Then, slowly, she opened them again, let her hands fall, and rose to her feet. She left the dining room and walked down the hall to Humph’s study, a silent, wordless prayer in her head.
She opened the door and went in. He too was sitting with his head in his hands, although he raised it at once, looking more disoriented than irritated.
“Humph,” she said, “will you hear the truth and still believe I love you?”
He was unusually pale, even in the dim candlelight, and almost haggard. The pain in his eyes devastated her, drowning her last hope in despair.
“I don’t know,” he whispered. Then, blindly, he took her hand and drew her on to his lap. Burying his face in her neck, he said in muffled tones, “Tell me it all this time. If you can bear it, so can I.”
*
“It’s not Humphrey,” Constance said as soon as Solomon entered the drawing room. She was pacing the floor like a caged if graceful animal, not even pausing as she flung the words at him over her shoulder. Her wide skirts rustled expensively. The glow of the candles caught glints of red and gold in her hair, enhancing the flawless beauty of her skin.
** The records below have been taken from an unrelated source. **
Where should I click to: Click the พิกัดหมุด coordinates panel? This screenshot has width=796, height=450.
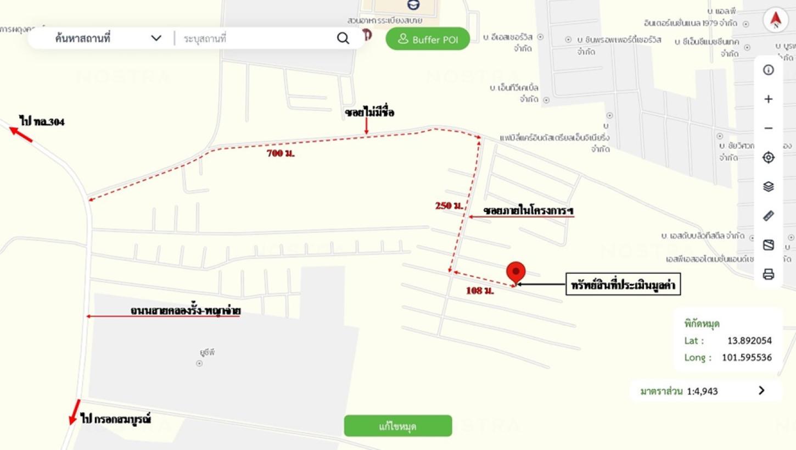tap(728, 340)
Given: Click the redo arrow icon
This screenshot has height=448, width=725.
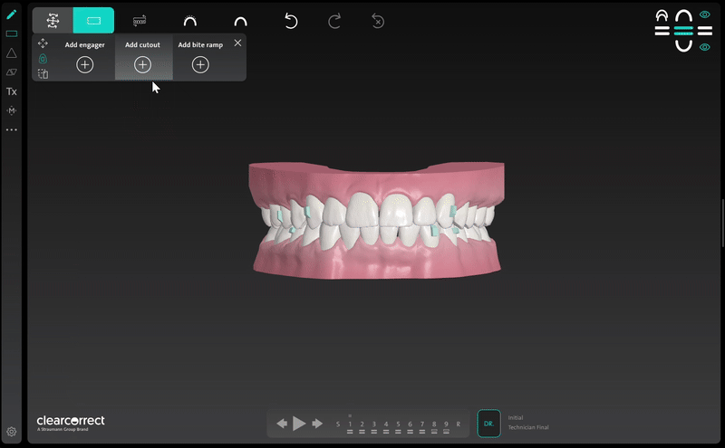Looking at the screenshot, I should (334, 21).
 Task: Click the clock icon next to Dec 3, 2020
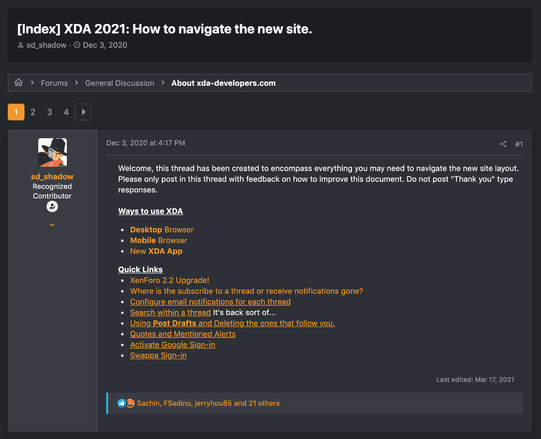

It hurt to look at Constance sometimes. He had assumed that was because she could never be his. But now, suddenly, it was as if some glass wall between them had shattered. Only illusion, misunderstanding, had kept him from acknowledging his attraction to her.
Even attraction was a poor, weak word for intense feelings that rocked him in utter confusion.
Just because Constance did not lie with men for money? Was Elizabeth right about that?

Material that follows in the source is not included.